The track selection process proposed in this paper is as follows: after track s becomes a fused track, track

\hat{c} (s)

becomes a potentially terminated track. That is, fusion only occurs if the determinant of the covariance matrix of track s is less than the determinant of the selected track. It is noted that a more accurate track has less error (covariance). In the previous directional track association, track

\hat{c} (s)

was instantly terminated, but in the procedure proposed in this paper, it is still eligible to be associated with other tracks that have not yet been fused. The detailed procedure of the track association is illustrated in Figure 6.

In Figure 6, there are initially three tracks, s, t, and u, at a certain frame. In step 1, Track s searches for the fittest track for itself. Once track t is satisfied with Equations (3), (7), (8), and

| P^{s} (k | k) | \leq | P^{t} (k | k) |

, tracks s and t are fused, track s becomes the fused track, and track t becomes the potentially terminated track.
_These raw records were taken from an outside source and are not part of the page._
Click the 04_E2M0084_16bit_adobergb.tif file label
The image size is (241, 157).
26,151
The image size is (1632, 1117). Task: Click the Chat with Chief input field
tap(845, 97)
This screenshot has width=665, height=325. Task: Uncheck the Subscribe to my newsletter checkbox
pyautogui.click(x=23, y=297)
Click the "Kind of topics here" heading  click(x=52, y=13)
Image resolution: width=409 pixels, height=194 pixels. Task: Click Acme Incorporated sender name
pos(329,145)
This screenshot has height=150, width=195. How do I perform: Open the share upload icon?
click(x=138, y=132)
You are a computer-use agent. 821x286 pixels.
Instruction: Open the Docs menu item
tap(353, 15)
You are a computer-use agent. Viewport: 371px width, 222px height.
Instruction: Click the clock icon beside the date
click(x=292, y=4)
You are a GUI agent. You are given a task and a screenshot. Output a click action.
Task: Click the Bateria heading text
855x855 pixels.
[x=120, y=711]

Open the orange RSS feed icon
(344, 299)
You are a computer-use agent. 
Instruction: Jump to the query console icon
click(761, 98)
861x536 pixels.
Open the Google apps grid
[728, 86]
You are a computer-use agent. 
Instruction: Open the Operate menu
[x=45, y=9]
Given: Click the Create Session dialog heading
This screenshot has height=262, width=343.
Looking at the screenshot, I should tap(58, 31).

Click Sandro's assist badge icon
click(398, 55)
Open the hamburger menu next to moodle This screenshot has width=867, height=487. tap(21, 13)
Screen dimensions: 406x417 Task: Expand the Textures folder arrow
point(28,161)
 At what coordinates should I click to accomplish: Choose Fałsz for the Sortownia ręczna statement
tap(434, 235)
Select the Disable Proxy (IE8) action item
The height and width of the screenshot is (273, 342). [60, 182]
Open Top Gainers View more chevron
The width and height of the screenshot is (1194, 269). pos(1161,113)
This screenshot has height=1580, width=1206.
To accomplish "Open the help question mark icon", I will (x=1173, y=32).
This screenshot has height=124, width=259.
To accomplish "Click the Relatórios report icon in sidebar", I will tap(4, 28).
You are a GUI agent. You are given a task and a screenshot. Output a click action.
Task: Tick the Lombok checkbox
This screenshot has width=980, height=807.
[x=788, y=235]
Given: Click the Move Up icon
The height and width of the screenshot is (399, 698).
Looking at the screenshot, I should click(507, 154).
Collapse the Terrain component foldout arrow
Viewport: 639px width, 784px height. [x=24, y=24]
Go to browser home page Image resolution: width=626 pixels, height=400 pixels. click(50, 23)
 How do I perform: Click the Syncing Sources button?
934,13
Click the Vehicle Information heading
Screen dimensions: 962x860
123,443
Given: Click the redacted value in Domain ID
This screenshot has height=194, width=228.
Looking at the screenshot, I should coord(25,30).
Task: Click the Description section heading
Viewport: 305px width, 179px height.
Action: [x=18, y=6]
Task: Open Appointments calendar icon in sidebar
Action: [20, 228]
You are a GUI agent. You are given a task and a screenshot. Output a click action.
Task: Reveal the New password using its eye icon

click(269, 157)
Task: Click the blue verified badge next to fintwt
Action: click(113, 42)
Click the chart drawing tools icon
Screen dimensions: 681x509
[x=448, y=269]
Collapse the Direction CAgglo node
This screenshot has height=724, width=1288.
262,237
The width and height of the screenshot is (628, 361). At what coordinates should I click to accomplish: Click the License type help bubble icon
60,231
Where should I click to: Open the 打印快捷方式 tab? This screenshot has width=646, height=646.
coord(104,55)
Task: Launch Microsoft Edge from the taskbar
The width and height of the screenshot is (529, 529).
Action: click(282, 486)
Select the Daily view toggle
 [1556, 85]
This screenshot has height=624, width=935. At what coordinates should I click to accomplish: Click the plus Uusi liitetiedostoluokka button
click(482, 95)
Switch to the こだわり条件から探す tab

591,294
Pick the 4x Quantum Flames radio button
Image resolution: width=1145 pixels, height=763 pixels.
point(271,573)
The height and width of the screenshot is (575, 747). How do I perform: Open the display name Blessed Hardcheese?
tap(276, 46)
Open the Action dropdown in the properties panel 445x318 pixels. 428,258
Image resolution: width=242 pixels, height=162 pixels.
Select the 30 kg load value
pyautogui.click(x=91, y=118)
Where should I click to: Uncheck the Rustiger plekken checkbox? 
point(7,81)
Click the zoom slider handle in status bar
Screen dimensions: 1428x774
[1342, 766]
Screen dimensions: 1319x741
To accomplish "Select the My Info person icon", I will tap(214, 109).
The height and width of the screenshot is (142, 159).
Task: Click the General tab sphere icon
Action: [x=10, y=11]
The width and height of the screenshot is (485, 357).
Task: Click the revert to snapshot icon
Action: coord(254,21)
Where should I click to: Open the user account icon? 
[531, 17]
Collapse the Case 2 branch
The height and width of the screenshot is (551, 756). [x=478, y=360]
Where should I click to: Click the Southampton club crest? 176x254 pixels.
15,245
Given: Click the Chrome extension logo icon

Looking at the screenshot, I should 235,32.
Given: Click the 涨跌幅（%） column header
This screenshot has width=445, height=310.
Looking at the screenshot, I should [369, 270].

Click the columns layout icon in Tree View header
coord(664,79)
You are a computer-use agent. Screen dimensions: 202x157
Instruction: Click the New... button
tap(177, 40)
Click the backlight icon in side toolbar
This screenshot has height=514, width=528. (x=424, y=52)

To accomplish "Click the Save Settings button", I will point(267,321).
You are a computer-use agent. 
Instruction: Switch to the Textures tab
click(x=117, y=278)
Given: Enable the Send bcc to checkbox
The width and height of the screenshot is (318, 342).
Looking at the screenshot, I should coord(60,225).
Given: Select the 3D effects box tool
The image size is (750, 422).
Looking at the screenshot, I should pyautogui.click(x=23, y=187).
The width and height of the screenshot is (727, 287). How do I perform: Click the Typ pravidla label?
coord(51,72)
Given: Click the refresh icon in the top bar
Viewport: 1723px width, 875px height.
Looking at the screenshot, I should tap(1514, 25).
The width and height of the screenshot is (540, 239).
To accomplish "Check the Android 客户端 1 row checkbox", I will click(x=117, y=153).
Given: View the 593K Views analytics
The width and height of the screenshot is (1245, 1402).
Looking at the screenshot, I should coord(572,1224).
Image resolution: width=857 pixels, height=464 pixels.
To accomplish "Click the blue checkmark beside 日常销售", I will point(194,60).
Otherwise, no change occurs, and we go to the next step. In Step 2, track t searches for the fittest track, except for any already fused track, here track s. If track t becomes the fused track after fusion with track u, then track u becomes the potentially terminated track and is terminated at the final stage because no tracks remain to be considered for track u. Otherwise, in Step 3, track u searches and can be fused with track t. Finally, all potentially terminated tracks are terminated. In the above row, tracks s and t and tracks t and u are fused, and track u is terminated. In the bottom row, tracks s and t and tracks u and t are fused, and track t is terminated. In the next frame, the remaining tracks s and t or tracks s and u can be fused if they originate from a single target. This track association procedure allows multiple fusions of one track, and fusion occurs at most once for a track in a frame. It will be shown that it can reduce the number of tracks significantly in the experiments.

5. Results

In this section, experimental results will be detailed through video description, parameter setting, and moving vehicle tracking along with the proposed strategy.

5.1. Video Description and Moving Object Detection

A video was captured by a Mavic Air 2 hovering from a fixed position at a frame rate of 30 fps. The frame size is 3840 × 2160 pixels. The scenes in the video include a highway interchange, a toll gate, road bridges, buildings, and trees. The drone was at an altitude of 400 m and the tilt angle was set to 60°. Every second, frames were processed for efficient processing, thus the actual frame rate was 15 fps. A total of 152 frames were considered for about 10 s. A total of 86 moving vehicles within a range of approximately 1 m of the drone appear in the entire video. The number of frames subtracted was 151, and the life length of the target over the entire period was 150 frames due to the two-point differencing initialization. However, the life lengths of Targets 5, 8, 29–32, 54, 62, 83, and 84 in the video are 92, 124, 42, 68,104, 100, 146, 146, 136, and 100 frames, respectively because they started late or stopped early. Some targets are occasionally occluded by a bridge, a toll gate, tress, and other vehicles. Some of them happen to be invisible because of shadows. The minimum target speed was set to 1 km/s. Thus, very slow targets were not considered as targets of interest. Figure 7a shows Targets 1–53, and Figure 7b shows Targets 54–86 in the first frame. Figure 7c shows the 1 km range with an outer circle and the view angles with blue and red lines and arcs according to distance. It is noted that Figure 7c was obtained manually to show the approximate coverage on a commercially available aerial map [32].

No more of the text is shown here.